Sunday, April 23, 2017

Putting Avivim on the map

I have to admit that we stumbled on Avivim purely by accident, when searching for a pitstop. This sleepy Israeli town nestles on a hilltop right on the Lebanese border.

The tranquility is deceptive. During the 2006 war between Israel and Hezbollah, IDF soldiers caught up in the battle for another small town - Bint Jbeil just inside Lebanon - came across  detailed plans in which Hezbollah had marked out every house in Avivim for attack.

Map of Morocco (FreeWorldMaps.net)
 
I asked the administrator of the town where was he born. 'Israel', he answered. But his parents came from the High Atlas in southern Morocco.

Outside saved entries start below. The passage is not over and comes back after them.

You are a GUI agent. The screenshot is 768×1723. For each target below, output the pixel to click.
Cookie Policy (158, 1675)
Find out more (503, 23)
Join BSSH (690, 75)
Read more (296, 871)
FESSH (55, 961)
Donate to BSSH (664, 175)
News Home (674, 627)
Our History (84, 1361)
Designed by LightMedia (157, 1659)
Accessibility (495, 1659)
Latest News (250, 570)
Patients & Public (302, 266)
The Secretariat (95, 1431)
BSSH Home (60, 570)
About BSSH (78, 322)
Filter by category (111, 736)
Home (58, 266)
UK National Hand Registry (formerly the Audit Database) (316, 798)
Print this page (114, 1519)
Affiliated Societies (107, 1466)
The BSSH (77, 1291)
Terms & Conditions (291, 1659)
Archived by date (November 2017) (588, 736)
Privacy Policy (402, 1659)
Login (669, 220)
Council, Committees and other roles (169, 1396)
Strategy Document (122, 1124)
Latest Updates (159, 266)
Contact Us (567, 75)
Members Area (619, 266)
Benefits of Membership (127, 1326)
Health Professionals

'What about the rest of Avivim's inhabitants?'

'They're all from the High Atlas mountains.'

I remarked that it was curious that a community of Jews from the High Atlas mountains should have ended up perched on top of one of the higher peaks inside Israel. " Maybe they thought we would acclimatise better," the administrator laughed.

When the Zionists came to Morocco to take the Jews back to Israel, the community gathered up their meagre belongings - the High Atlas was one of the poorest and most primitive regions in the country - and followed them.

Did they have any regrets? " There is nowhere like Israel," he said, simply.